In the 1920s an anti-imperialist movement was founded by Augusto Sandino to break U.S. dominance in Nicaragua. His guerrilla army won a short-lived victory for socialist policies. Following his assassination in 1934, Nicaragua experienced forty years of repression and violence under the dictatorship of Anastasio Somoza, which had U.S. support. Somoza was overthrown in 1979 by the Sandinista National Liberation Front (FSLN). Daniel Ortega, the revolution's clan leader, enacted a series of major literacy, healthcare, and land reforms. In the context of the Cold War and anti-communist movements in the U.S., Nicaragua's attempts to redistribute land and wealth unleashed a hostile response from the U.S., which financed and armed the Contras, a counter-revolutionary force.[2]

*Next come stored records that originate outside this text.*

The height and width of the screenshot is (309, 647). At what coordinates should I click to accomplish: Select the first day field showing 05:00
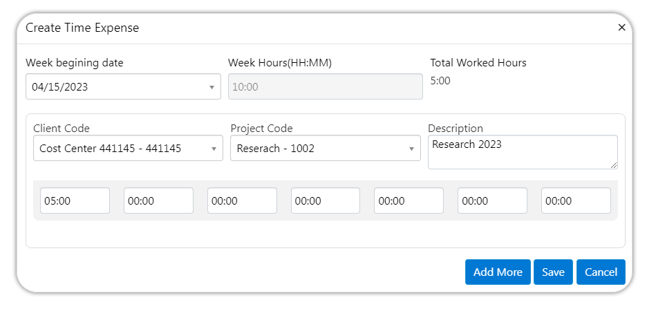(x=75, y=200)
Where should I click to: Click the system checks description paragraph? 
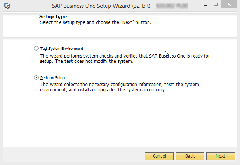coord(125,59)
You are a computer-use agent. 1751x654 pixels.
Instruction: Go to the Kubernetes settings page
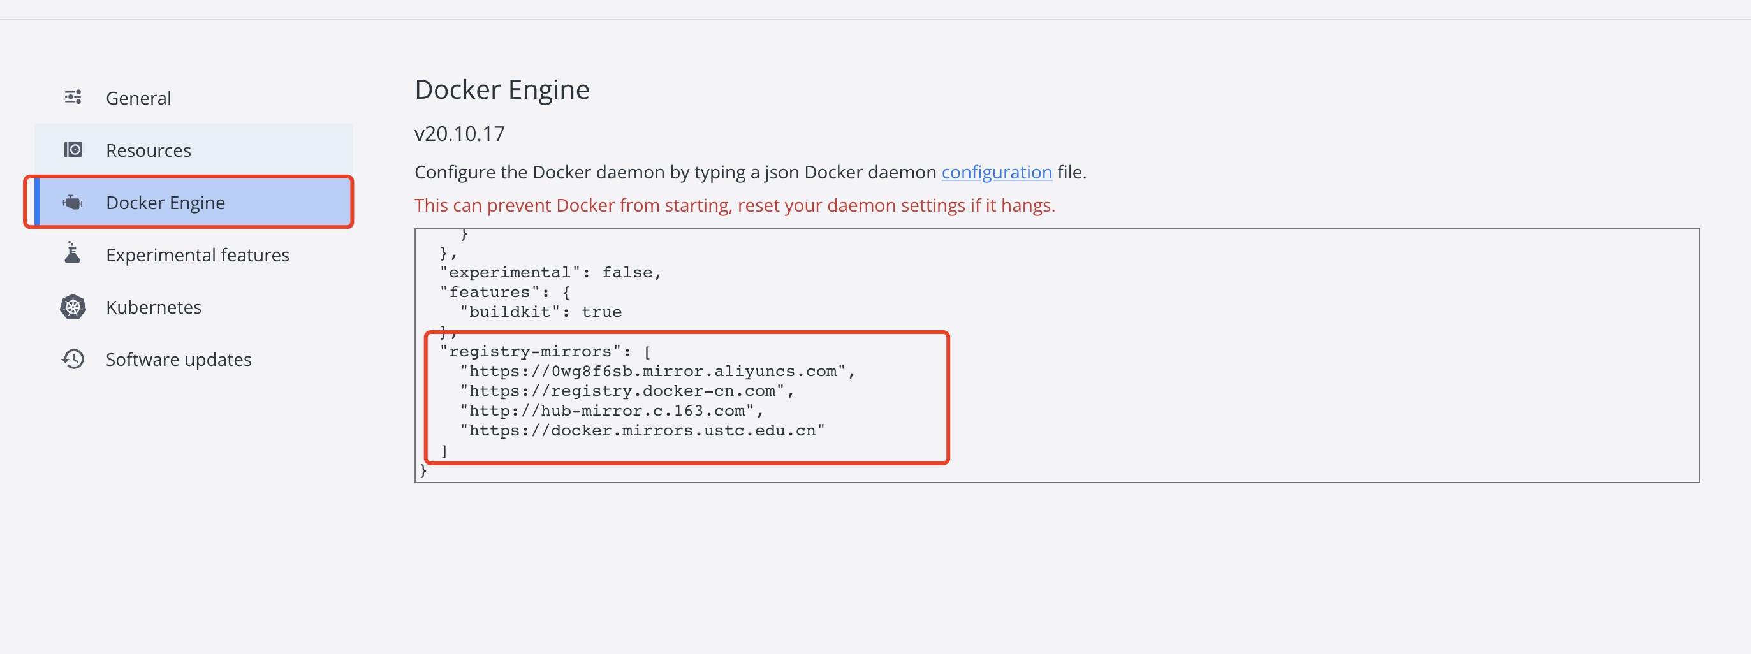coord(153,307)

The mural movement was a response to the original movement of Sandino and the revolution that was inspired by him nearly 50 years later. The murals both offer a realistic portrayal of what happened in the Sandinista-Contra War and reflect the socialistic and optimistic values of the FSLN government. It was in the 1990s, when the Sandinista government was voted out of office and replaced by a U.S. supported rightist government, that the murals began to be destroyed.[3]
In the 1970s, brothers Virgilio and Ignacio Ortega formed the Felicia Santizo Brigade of Panama. Inspired by the Ramona Parra Brigades in Chile they began to paint murals all over Panama. Choosing locations on and around army bases, their murals centered on themes of nationalism, Marxism, anti-imperialism, pro-Palestinian and pro-Sandinista view points.[1]
The Felicia Santizo Brigade of Panama marks the story of the first muralist expression of solidarity with Nicaragua from the outside in the struggle against Somoza. Historically, theirs were the first revolutionary themed murals painted throughout Nicaragua. In September 1979, within two months of the triumph of the Sandinistas, arrangements were made to have the brigade paint a mural in Nicaragua. This guerrilla brigade made their entry into Nicaragua with the support of the FSLN army and, similar to their work in Panama, most of their murals were painted in army and police bases. Their work – in consultation with local sponsors and residents – was centered on military themes, focusing on the physical facts of the insurrection. For example, a mural from the Nicarao Community Center in Managua depicts an angry mob of men and women – some armed with rifles and others with knives – looking down at a prostrate National Guardsman. A dagger hovers just above his throat, and his eyes are white with horror. Other murals by the Felicia Santizo Brigade adorn long walls, crowded with gun-toting figures, reclining corpses, and portraits of revolutionary predecessors such as Lenin, Sandino, and Che Guevara.[3]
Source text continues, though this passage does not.